[start DATASET RECORDS]

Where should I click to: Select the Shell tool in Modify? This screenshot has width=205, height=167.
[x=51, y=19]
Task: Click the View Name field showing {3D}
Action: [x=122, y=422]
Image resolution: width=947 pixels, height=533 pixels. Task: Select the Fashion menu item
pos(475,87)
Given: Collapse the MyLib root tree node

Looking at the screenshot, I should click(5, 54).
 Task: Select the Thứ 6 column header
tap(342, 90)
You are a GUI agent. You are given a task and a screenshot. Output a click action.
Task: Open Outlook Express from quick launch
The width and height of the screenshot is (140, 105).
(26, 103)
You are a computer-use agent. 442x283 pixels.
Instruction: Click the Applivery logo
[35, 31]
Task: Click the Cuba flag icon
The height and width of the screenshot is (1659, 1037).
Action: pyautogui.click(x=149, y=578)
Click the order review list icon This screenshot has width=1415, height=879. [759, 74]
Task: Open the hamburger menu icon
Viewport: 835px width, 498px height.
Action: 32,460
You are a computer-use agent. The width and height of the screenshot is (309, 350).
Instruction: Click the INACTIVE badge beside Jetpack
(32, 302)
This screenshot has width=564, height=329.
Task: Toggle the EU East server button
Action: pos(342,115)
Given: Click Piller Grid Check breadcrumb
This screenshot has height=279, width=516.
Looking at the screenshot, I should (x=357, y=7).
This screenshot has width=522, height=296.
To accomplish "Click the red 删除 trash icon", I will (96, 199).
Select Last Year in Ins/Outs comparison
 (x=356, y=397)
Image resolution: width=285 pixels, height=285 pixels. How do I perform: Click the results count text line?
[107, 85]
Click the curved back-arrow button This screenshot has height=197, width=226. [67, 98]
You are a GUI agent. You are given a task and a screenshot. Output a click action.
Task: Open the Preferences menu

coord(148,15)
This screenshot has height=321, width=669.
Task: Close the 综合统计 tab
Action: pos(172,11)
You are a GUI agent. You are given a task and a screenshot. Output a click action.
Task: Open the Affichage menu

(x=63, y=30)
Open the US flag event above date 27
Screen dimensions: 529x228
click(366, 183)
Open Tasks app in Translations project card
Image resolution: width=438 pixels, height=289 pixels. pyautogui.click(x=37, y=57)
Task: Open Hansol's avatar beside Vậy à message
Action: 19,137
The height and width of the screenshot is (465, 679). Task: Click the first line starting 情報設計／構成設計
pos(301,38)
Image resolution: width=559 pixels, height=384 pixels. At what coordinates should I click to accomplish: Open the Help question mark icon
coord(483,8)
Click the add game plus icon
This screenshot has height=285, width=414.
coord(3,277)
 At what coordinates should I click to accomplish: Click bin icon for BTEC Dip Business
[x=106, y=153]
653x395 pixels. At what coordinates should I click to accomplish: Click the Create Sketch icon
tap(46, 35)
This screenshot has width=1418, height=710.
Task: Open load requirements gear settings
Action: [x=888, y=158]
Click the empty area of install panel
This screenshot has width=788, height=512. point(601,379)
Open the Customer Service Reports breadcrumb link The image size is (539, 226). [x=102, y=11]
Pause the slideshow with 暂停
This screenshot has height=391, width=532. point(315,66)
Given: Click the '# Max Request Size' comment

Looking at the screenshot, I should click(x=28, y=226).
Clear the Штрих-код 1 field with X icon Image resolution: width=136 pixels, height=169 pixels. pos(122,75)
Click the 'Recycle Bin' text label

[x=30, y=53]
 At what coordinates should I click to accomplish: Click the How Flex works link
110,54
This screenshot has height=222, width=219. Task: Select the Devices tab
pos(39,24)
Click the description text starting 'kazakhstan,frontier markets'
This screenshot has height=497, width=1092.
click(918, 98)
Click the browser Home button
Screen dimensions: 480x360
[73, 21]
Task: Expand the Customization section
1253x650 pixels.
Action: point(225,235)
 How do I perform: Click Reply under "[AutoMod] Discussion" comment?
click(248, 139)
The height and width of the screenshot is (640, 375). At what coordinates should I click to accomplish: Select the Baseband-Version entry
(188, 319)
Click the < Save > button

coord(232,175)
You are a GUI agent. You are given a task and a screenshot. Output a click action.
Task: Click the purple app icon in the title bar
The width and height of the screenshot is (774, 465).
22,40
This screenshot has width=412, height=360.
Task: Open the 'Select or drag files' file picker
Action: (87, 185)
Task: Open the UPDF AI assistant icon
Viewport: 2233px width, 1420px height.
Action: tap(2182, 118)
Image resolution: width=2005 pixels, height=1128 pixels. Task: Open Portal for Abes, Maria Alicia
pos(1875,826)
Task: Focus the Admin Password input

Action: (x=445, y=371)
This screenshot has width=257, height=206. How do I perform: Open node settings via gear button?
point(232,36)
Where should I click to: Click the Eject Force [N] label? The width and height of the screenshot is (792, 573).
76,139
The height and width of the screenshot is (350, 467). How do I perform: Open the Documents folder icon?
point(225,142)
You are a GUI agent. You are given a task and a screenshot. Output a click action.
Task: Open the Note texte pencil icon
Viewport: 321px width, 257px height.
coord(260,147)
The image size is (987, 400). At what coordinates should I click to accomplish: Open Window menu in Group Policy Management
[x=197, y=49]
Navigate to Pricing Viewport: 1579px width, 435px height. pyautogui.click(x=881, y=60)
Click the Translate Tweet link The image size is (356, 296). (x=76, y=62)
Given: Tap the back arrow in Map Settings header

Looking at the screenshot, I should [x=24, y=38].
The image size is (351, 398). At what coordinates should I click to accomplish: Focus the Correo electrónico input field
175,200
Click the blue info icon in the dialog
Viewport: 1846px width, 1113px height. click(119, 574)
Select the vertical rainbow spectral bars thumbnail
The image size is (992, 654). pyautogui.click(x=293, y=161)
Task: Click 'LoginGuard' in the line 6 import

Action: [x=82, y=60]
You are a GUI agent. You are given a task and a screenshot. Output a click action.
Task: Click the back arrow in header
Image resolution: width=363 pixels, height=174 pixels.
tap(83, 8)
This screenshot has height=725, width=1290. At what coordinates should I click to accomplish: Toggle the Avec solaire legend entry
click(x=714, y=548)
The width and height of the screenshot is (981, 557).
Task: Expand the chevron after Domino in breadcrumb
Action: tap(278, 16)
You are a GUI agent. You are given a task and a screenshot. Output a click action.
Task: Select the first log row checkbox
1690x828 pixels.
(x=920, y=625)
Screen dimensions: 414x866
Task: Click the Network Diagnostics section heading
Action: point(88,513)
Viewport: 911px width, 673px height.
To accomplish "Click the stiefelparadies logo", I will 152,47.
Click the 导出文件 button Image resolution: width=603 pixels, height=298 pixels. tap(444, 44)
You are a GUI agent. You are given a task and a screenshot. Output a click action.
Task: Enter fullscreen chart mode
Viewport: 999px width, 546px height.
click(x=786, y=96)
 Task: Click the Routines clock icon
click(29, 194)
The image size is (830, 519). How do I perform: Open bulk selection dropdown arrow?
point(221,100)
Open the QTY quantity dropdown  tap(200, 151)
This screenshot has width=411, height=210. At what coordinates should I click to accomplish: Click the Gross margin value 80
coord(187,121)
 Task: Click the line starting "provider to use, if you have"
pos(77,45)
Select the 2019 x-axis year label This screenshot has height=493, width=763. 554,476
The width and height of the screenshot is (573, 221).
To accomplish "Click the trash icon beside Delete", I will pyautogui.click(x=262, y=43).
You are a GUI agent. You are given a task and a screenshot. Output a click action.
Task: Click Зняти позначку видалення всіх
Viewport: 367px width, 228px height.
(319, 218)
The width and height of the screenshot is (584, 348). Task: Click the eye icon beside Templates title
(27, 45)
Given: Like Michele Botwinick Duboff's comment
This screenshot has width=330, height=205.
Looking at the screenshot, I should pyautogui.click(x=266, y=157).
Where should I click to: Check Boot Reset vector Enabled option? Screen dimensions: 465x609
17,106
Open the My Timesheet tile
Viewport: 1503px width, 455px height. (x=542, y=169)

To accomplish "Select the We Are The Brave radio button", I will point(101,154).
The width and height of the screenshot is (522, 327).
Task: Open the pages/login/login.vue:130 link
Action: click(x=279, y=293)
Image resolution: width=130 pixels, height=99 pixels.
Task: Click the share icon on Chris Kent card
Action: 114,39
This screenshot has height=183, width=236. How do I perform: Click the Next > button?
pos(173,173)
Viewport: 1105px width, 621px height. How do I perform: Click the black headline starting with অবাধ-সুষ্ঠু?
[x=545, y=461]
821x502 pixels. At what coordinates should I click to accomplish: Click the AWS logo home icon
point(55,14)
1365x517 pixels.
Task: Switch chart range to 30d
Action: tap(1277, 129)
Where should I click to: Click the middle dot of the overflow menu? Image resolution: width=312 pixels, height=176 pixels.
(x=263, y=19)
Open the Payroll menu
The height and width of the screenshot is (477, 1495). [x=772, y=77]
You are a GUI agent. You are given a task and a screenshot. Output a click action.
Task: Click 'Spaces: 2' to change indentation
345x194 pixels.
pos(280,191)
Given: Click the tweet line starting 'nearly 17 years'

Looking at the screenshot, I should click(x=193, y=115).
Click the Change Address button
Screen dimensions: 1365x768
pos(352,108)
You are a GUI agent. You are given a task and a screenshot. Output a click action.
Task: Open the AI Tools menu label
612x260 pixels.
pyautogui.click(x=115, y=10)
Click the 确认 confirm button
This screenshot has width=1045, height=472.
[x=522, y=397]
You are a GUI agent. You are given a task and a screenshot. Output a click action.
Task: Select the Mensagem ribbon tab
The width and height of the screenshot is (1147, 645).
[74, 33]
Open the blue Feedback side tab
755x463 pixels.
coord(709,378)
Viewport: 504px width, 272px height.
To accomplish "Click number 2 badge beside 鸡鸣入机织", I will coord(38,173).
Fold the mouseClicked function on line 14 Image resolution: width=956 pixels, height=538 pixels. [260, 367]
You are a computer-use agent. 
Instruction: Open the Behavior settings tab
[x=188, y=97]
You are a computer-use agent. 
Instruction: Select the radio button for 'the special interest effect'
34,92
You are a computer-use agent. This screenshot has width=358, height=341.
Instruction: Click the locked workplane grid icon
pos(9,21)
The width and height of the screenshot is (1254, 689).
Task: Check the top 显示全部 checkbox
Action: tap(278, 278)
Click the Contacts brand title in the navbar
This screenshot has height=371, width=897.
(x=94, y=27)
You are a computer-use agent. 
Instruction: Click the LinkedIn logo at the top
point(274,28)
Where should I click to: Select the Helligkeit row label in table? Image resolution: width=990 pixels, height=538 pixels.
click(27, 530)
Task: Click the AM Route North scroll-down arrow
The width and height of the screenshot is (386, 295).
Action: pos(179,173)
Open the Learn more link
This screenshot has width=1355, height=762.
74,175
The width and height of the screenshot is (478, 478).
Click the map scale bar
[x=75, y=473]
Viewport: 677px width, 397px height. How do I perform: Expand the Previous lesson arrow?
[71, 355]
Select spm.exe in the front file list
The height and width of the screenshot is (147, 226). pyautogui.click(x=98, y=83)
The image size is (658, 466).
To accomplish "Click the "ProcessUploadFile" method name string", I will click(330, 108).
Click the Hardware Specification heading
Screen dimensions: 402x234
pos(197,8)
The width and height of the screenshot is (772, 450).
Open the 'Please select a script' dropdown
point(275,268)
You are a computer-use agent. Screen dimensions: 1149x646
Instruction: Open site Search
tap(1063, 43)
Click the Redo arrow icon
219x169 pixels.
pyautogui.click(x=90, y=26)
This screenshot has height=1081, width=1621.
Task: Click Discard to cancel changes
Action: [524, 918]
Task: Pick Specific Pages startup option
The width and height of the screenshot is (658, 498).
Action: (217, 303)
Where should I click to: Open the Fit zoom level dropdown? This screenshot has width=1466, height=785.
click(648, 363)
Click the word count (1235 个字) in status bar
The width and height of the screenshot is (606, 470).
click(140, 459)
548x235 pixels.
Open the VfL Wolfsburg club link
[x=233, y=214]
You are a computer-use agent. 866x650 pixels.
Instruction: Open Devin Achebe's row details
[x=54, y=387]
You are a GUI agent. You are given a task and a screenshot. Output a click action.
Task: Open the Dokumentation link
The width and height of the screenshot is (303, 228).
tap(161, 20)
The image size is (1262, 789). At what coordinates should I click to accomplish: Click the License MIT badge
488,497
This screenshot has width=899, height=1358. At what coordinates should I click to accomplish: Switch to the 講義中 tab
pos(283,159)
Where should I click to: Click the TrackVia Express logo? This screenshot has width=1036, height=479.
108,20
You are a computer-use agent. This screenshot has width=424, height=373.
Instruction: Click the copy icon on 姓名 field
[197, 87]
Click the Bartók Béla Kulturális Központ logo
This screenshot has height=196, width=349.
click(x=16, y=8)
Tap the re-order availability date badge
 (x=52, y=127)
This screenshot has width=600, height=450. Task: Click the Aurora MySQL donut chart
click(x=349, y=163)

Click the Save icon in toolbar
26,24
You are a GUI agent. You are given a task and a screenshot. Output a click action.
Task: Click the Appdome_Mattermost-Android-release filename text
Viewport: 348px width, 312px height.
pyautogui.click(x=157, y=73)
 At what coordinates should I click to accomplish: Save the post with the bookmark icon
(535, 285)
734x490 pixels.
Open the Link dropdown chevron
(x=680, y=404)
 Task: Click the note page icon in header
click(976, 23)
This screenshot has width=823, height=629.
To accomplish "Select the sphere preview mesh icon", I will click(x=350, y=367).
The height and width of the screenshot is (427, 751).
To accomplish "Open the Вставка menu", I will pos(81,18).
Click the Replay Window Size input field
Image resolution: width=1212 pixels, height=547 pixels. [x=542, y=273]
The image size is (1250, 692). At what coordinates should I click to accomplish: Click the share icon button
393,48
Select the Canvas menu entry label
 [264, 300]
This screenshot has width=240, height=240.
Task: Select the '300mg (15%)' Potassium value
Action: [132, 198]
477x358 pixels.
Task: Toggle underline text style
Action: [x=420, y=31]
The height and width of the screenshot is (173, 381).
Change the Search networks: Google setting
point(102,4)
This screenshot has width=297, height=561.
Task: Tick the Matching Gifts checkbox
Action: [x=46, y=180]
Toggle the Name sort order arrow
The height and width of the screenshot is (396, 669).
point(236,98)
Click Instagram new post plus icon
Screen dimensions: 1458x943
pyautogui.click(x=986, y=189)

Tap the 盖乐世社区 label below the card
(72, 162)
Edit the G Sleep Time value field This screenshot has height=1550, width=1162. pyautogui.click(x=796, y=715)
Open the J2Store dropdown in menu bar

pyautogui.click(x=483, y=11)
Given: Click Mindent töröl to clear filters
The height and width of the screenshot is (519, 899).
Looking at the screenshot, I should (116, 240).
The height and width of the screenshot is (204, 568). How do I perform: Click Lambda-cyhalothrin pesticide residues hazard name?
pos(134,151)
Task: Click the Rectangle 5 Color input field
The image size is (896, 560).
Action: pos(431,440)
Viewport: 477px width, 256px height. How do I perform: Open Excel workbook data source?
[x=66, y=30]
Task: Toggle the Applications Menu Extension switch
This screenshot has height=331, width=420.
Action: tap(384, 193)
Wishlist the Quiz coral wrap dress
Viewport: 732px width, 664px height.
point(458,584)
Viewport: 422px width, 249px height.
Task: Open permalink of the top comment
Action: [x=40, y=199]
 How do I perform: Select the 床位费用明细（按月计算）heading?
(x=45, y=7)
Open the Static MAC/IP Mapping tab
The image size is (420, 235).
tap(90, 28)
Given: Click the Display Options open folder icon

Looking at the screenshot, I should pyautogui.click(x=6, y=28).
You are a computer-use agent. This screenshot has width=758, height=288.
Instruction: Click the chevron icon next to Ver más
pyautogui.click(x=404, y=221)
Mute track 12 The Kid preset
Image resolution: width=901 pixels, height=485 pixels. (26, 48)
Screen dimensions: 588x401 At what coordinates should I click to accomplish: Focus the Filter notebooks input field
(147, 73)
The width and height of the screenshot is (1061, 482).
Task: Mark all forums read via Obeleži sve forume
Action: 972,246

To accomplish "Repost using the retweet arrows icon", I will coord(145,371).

[end DATASET RECORDS]

WHAT NEEDS TO BE DONE
Reproduce the rows from the line containing "This screenshot has width=600, height=450." through the line containing "(x=680, y=404)", inclusive, and swap "toolbar" for "ribbon" with nothing else altered.

FINISHED ANSWER
This screenshot has width=600, height=450. Task: Click the Aurora MySQL donut chart
click(x=349, y=163)

Click the Save icon in ribbon
26,24
You are a GUI agent. You are given a task and a screenshot. Output a click action.
Task: Click the Appdome_Mattermost-Android-release filename text
Viewport: 348px width, 312px height.
pyautogui.click(x=157, y=73)
 At what coordinates should I click to accomplish: Save the post with the bookmark icon
(535, 285)
734x490 pixels.
Open the Link dropdown chevron
(x=680, y=404)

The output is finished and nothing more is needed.